Tuesday, 18 February 2014
Bully for Scotland.
I have considerable sympathy with Alex Salmond's view that the forces of reaction are using "bully boy" tactics in the debate on Scottish independence. First there was the threat to take Royal Navy shipbuilding orders away from an"independent" Glasgow on the spurious grounds that we couldn't rely on a "foreign country" to supply our defence requirements; then the unanimous declaration by all three major British parties that an independent Scotland would not be able to keep the pound, no ifs, no buts, no discussion; and now a declaration by José Manuel Barroso that it would be "almost impossible" for an independent Scotland to be a member of the EU.
The first threat is a nonsense. We rely on the US for Trident (though many of us think it is a pointless waste of time and money) and I believe the British army still uses a Belgian rifle. I'm curious to know how Barroso was recruited to the "No" campaign: you'd think this was the sort of domestic argument in a member country that a civil servant would keep out of. It would be fair enough to say that membership would not be automatic and need to be negotiated, but clearly the EU would be desperate to retain the membership of a rich country like Scotland, even if only to obtain its supplies of whisky without paying customs duties.
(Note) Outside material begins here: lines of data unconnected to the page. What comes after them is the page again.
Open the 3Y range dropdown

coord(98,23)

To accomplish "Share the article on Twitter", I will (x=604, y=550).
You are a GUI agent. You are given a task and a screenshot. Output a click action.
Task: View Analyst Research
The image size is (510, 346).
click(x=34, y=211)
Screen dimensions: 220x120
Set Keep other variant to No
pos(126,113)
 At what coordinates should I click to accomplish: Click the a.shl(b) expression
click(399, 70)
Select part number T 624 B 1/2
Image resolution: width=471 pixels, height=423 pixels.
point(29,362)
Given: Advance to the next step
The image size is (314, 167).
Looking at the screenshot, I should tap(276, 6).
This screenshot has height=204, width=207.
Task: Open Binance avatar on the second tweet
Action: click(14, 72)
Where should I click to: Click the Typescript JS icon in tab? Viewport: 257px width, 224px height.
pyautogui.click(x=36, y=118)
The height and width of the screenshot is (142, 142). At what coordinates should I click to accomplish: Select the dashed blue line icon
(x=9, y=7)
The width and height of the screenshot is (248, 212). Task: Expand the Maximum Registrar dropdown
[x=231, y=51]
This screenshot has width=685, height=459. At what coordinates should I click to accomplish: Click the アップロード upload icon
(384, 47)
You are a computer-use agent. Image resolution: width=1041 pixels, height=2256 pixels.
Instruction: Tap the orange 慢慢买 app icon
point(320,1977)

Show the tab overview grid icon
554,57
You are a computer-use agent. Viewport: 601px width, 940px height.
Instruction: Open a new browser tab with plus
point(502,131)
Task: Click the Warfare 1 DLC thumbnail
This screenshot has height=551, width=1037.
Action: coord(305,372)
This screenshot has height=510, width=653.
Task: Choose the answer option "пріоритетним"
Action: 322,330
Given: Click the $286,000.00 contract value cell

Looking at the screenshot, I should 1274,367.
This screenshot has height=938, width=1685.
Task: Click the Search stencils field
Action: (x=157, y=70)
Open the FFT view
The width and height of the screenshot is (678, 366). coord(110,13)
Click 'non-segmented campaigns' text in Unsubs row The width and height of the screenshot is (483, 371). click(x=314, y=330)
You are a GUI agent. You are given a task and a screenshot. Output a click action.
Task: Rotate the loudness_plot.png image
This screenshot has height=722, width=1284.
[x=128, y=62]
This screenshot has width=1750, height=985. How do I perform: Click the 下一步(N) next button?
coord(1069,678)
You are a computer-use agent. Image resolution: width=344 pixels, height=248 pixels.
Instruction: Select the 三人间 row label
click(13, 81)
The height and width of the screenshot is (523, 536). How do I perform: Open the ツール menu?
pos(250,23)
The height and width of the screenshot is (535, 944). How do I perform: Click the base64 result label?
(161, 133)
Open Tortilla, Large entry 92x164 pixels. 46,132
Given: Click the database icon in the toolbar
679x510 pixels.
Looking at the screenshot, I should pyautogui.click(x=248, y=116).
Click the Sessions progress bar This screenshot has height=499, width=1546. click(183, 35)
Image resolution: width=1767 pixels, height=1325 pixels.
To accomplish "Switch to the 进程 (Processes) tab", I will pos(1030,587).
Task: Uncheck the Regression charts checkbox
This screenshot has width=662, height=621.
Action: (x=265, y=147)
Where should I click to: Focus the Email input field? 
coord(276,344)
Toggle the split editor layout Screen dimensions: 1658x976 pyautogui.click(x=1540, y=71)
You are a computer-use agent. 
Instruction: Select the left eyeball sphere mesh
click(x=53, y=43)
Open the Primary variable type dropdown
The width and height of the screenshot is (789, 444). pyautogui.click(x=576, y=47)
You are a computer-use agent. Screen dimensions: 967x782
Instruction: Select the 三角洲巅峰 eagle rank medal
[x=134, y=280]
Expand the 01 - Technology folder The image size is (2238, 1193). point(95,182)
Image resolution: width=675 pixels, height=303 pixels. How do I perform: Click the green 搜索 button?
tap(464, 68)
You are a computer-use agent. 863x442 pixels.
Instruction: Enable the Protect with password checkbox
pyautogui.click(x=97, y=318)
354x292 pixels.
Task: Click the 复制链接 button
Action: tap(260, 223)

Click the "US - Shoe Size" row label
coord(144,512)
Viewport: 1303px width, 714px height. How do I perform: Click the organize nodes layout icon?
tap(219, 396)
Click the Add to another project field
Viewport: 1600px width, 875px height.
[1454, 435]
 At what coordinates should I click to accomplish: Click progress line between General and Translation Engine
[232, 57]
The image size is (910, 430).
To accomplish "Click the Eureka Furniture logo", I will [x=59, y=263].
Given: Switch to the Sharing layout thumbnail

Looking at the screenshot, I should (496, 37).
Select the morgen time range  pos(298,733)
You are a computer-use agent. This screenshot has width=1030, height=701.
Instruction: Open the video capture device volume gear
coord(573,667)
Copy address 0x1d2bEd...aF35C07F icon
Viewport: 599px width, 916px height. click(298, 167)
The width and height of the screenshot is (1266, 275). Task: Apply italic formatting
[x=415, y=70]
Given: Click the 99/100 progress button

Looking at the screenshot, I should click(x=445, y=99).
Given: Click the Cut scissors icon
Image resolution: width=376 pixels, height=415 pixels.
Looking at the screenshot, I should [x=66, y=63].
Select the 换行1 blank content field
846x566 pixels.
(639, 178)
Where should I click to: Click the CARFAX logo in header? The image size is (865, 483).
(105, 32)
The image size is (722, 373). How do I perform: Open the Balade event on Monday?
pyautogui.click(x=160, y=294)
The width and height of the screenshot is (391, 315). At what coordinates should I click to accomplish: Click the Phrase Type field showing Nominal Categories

Clearly the argument that a currency union between two countries is unworkable is absolute nonsense, given that across the Channel there's a currency union of 18 countries. I don't claim that the Eurozone is working without difficulties, but we can learn from their mistakes (notably the lack of a "lender of last resort," which sterling has and would continue to have in the Bank of England.) And it's worth remembering that when the Euro was created we British could buy one for 70.5p (£1= €1.42); today, according to this morning's news, we'd have to pay 82p (£1= €1.22). In other words since the creation of the Euro the £ has lost value compared with the it by 16%. Not all that wonderful a currency. (The loss of value of the £ of my childhood compared with the $US, when with reasonable accuracy we could refer to 5/- (25p) as a dollar, beggars belief.)
I regret that Salmond has not had the courage to stick to his original preference, which was for Scotland to join the Euro. I know that would be a very daring policy at the moment, but at least if Scotland joined it now, at the current exchange rate, they'd have the advantage of the rUK, who will doubtless come scurrying to join the currency within the next 20 years, by which time the pound will probably have reached parity with the Euro, a depreciation of of further 18%.
The irony is, of course, that this bullying, from Westminster in particular, will probably strengthen the "Yes" vote in Scotland. That would be the likely reaction of any sturdy Scot. Although the current polls still show a healthy majority in favour of the "Better Together " option, all the movement since the beginning of the campaign has been towards "Yes." An inept campaign by the "Yes" cause in the electoral reform referendum led to the overturning of a two to one majority in favour of reform. Inept campaigning by the "No" campaign could easily turn the majority against Scottish independence into a "Yes."
That would be a pity, because in my view the solution for the future of Scotland, and indeed the rest of the UK is not on the ballot paper. That is Home rule, or what is now called "Devo Max."
The Liberals tried to offer Home Rule to Ireland three times (1886, 1893 and 1912) and each time it was scuppered by the Tories (who, democratic, law-abiding, upright and patriotic as they claim to be, actually called upon the British Army to mutiny if the will of the Commons were implemented). This stupidity led to a century of bloodshed in Ireland, and that, indeed, may well not yet be over.
While similar dire consequences may not develop in Scotland whatever the outcome of the referendum, to me the ideal solution is for Scotland to have complete autonomy, including taxation, over domestic affairs, with the UK remaining responsible for foreign policy, defence, the currency, BBC and meteorological office. (I've always felt it a bit mean that the BBC no longer broadcasts the weather forecast for the Irish Republic.)
Similar devolution should be enacted for Wales and the English Regions - Liberal/Liberal Democrat policy for as long as I've been in the party, and we should be saying so loudly and clearly.
That would, of course, mean a parliament for England, which should be in York.
Post Script (added 19/02/14)
One of the fears among progressives about Scottish independence is that it would condemn the rest of the UK to a permanent Tory governments. Apparently this is not the case. A letter in the Guardian from Byron Criddle of Aberdeen University claims that: "Of the nine postwar elections after which Labour formed the government (1945, 1959, 1964, February and October 1974, 1997, 2001 and 2005) the party would without its Scottish MPs have had Commons majorities in all but the 1964 and the two 1974 elections." Well, that's some consolation if the Scots vote "Yes."